#### Assigned task
When you reproduce the data, keep every word exactly as it stands and leave the pictures out.

+++ Records shown +++

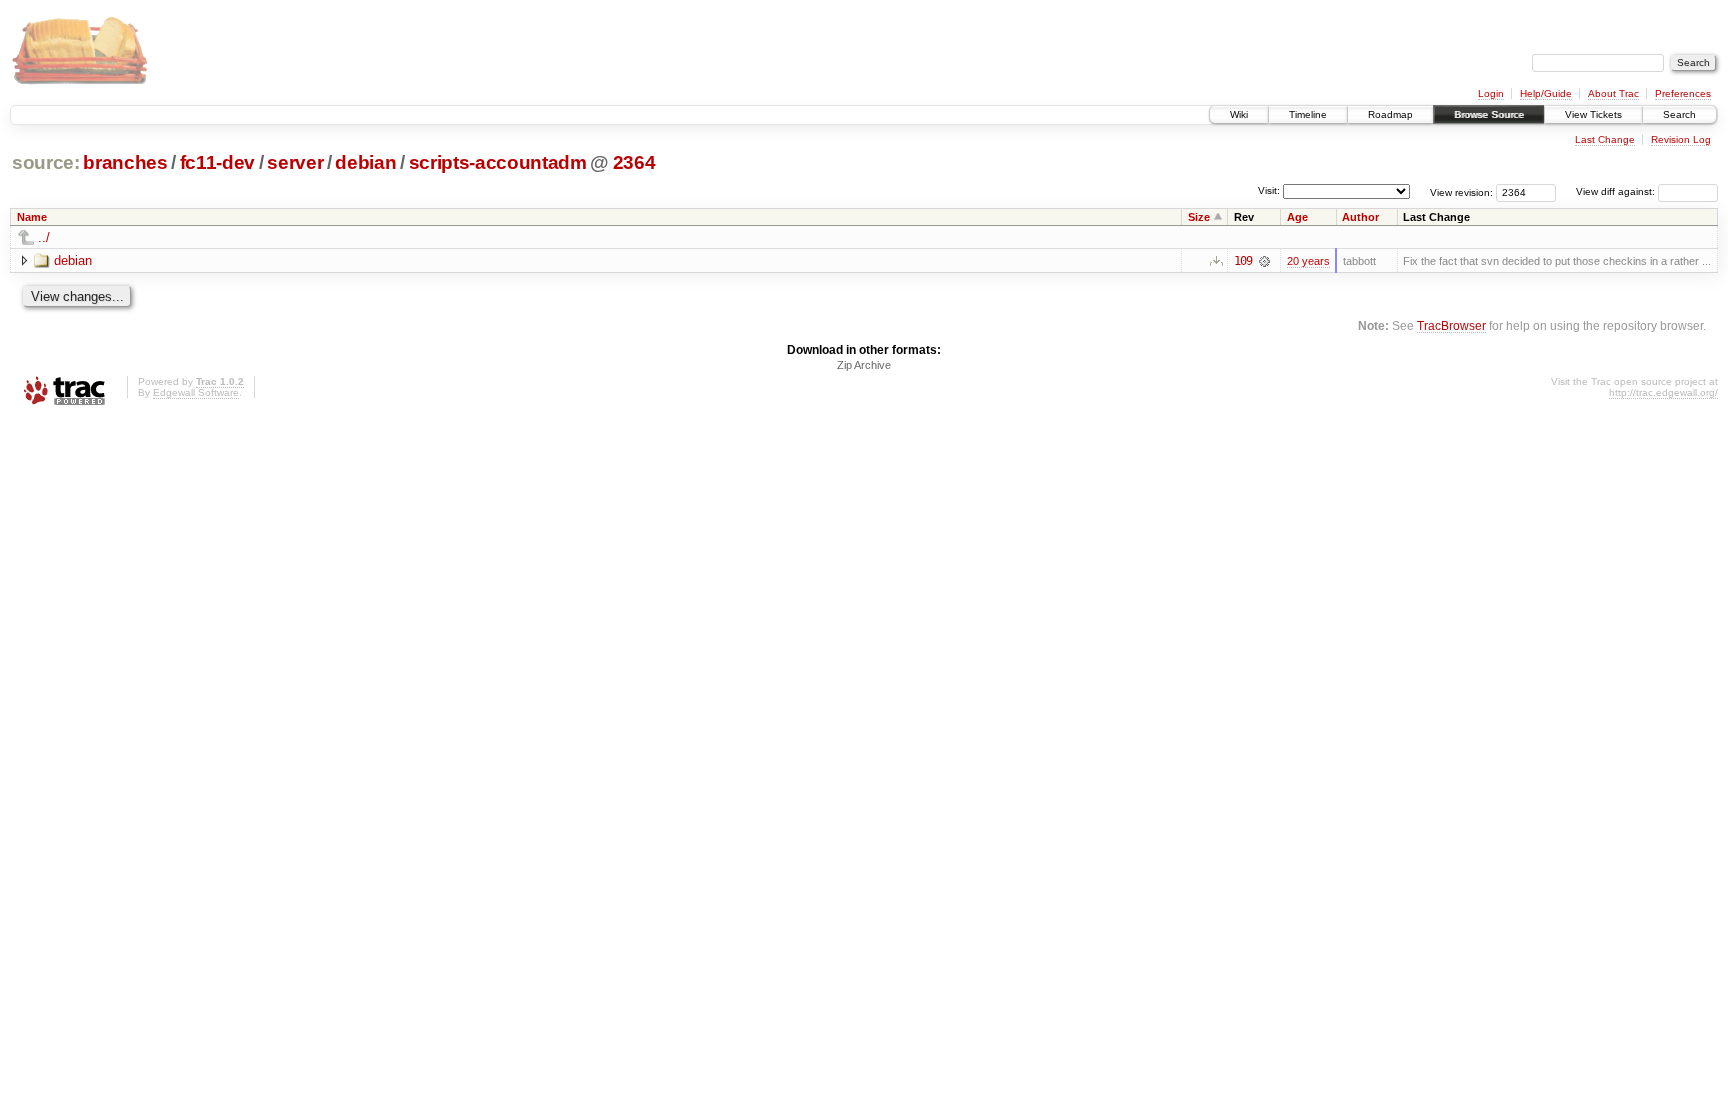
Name (32, 217)
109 (1243, 261)
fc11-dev (217, 162)
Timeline (1308, 114)
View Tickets (1593, 114)
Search (1679, 114)
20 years (1308, 261)
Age (1297, 217)
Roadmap (1390, 114)
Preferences (1683, 93)
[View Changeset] (1264, 261)
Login (1491, 93)
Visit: (1269, 190)
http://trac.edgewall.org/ (1663, 392)
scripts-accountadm (498, 162)
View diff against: (1617, 191)
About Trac (1613, 93)
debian (365, 162)
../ (44, 237)
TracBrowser (1451, 325)
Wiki (1239, 114)
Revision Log (1681, 139)
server (295, 162)
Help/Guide (1546, 93)
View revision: (1461, 191)
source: (46, 162)
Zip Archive (864, 365)
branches (125, 162)
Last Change (1605, 139)
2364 (634, 162)
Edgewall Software (196, 392)
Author (1360, 217)
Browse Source (1489, 114)
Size (1199, 217)
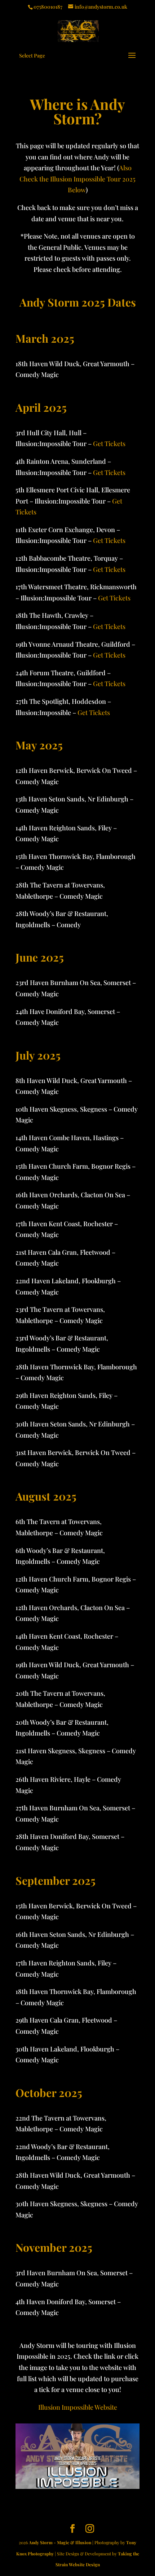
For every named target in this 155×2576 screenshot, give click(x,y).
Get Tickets (109, 443)
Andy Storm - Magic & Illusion (60, 2542)
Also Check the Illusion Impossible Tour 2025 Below (77, 178)
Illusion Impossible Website (77, 2407)
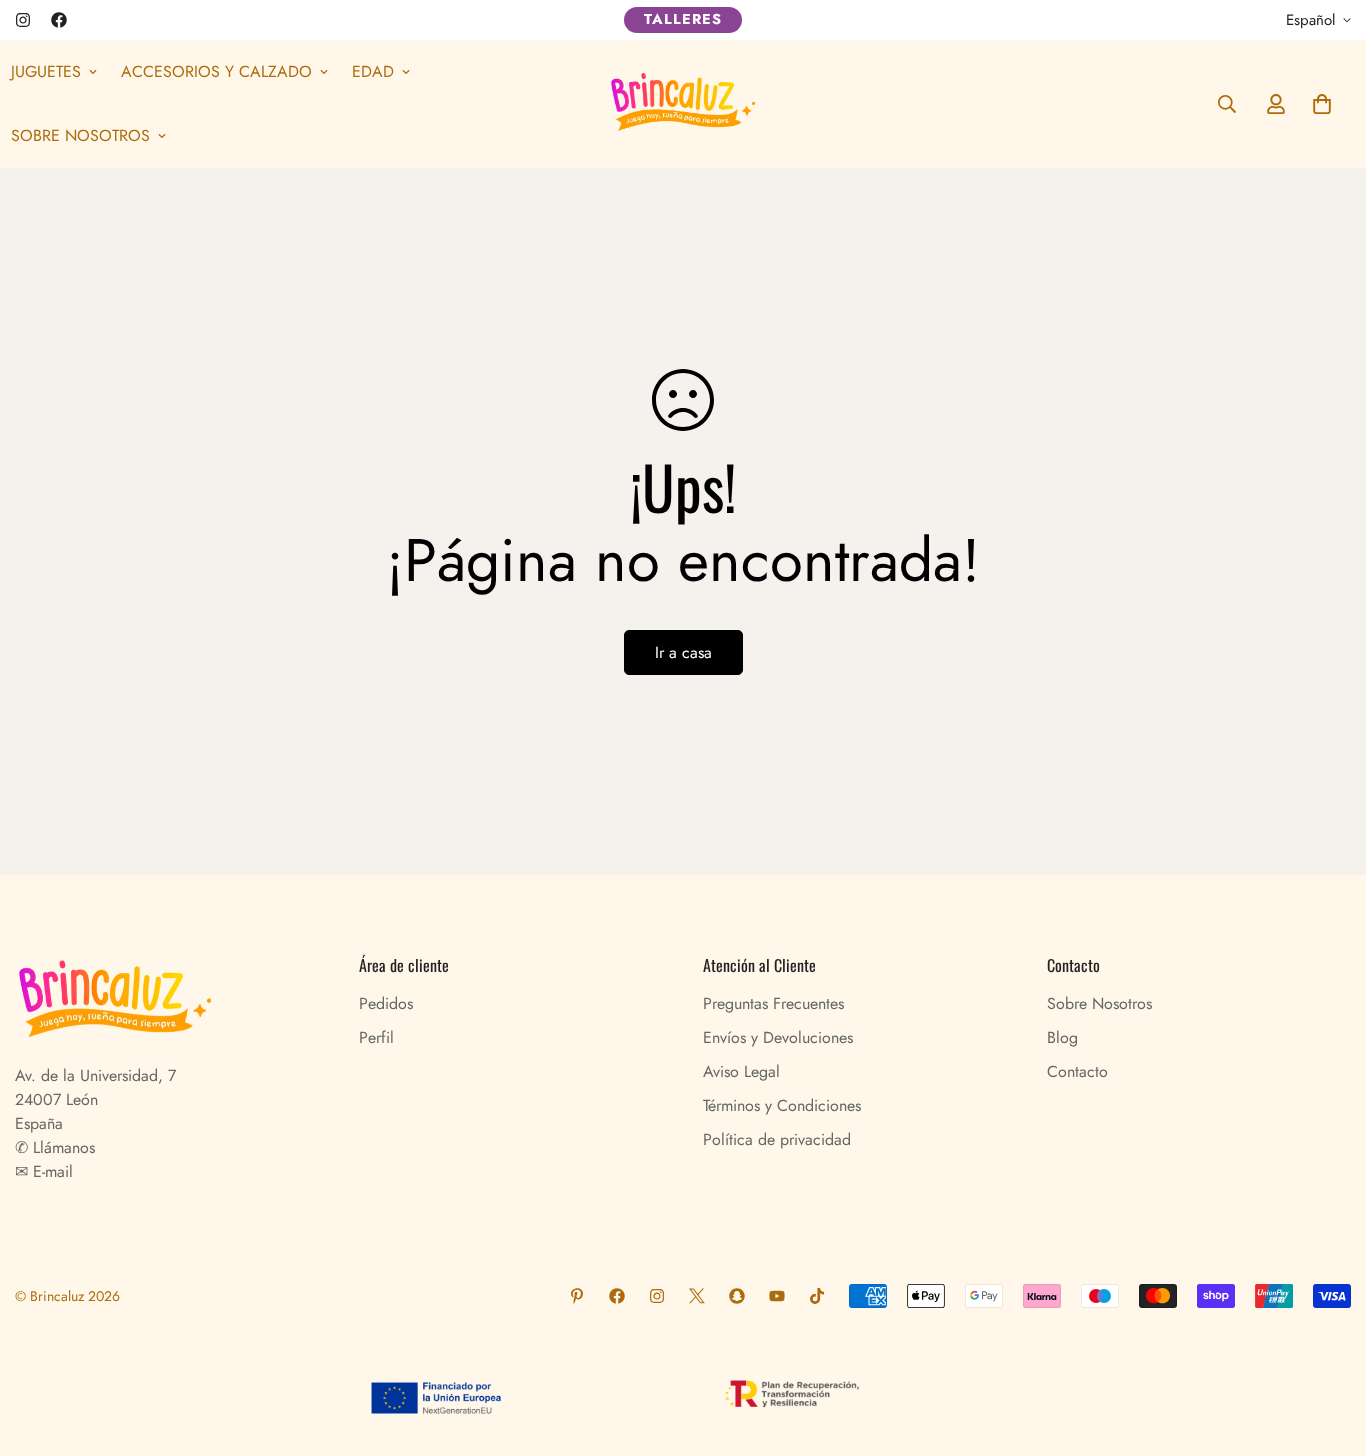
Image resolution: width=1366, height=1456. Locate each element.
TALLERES (683, 19)
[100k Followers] (23, 20)
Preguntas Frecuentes (773, 1003)
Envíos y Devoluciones (778, 1037)
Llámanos (61, 1147)
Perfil (376, 1037)
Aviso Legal (741, 1071)
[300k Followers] (59, 20)
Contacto (1077, 1071)
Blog (1062, 1037)
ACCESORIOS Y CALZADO (216, 71)
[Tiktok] (817, 1296)
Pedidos (386, 1003)
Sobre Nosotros (1099, 1003)
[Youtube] (777, 1296)
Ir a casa (683, 652)
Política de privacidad (777, 1139)
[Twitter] (697, 1296)
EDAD (373, 71)
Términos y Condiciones (782, 1105)
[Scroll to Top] (1327, 1347)
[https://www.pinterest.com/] (577, 1296)
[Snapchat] (737, 1296)
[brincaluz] (683, 104)
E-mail (50, 1171)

+++

#### Reply
Name (32, 217)
109 (1243, 261)
fc11-dev (217, 162)
Timeline (1308, 114)
View Tickets (1593, 114)
Search (1679, 114)
20 years (1308, 261)
Age (1297, 217)
Roadmap (1390, 114)
Preferences (1683, 93)
[View Changeset] (1264, 261)
Login (1491, 93)
Visit: (1269, 190)
http://trac.edgewall.org/ (1663, 392)
scripts-accountadm (498, 162)
View diff against: (1617, 191)
About Trac (1613, 93)
debian (365, 162)
../ (44, 237)
TracBrowser (1451, 325)
Wiki (1239, 114)
Revision Log (1681, 139)
server (295, 162)
Help/Guide (1546, 93)
View revision: (1461, 191)
source: (46, 162)
Zip Archive (864, 365)
branches (125, 162)
Last Change (1605, 139)
2364 (634, 162)
Edgewall Software (196, 392)
Author (1360, 217)
Browse Source (1489, 114)
Size (1199, 217)
For every named target in this 155×2576 screenshot, give click(x,y).
Get Tickets (109, 443)
Andy Storm - Magic & Illusion (60, 2542)
Also Check the Illusion Impossible Tour 2025 Below (77, 178)
Illusion Impossible Website (77, 2407)
Image resolution: width=1366, height=1456. Locate each element.
TALLERES (683, 19)
[100k Followers] (23, 20)
Preguntas Frecuentes (773, 1003)
Envíos y Devoluciones (778, 1037)
Llámanos (61, 1147)
Perfil (376, 1037)
Aviso Legal (741, 1071)
[300k Followers] (59, 20)
Contacto (1077, 1071)
Blog (1062, 1037)
ACCESORIOS Y CALZADO (216, 71)
[Tiktok] (817, 1296)
Pedidos (386, 1003)
Sobre Nosotros (1099, 1003)
[Youtube] (777, 1296)
Ir a casa (683, 652)
Política de privacidad (777, 1139)
[Twitter] (697, 1296)
EDAD (373, 71)
Términos y Condiciones (782, 1105)
[Scroll to Top] (1327, 1347)
[https://www.pinterest.com/] (577, 1296)
[Snapchat] (737, 1296)
[brincaluz] (683, 104)
E-mail (50, 1171)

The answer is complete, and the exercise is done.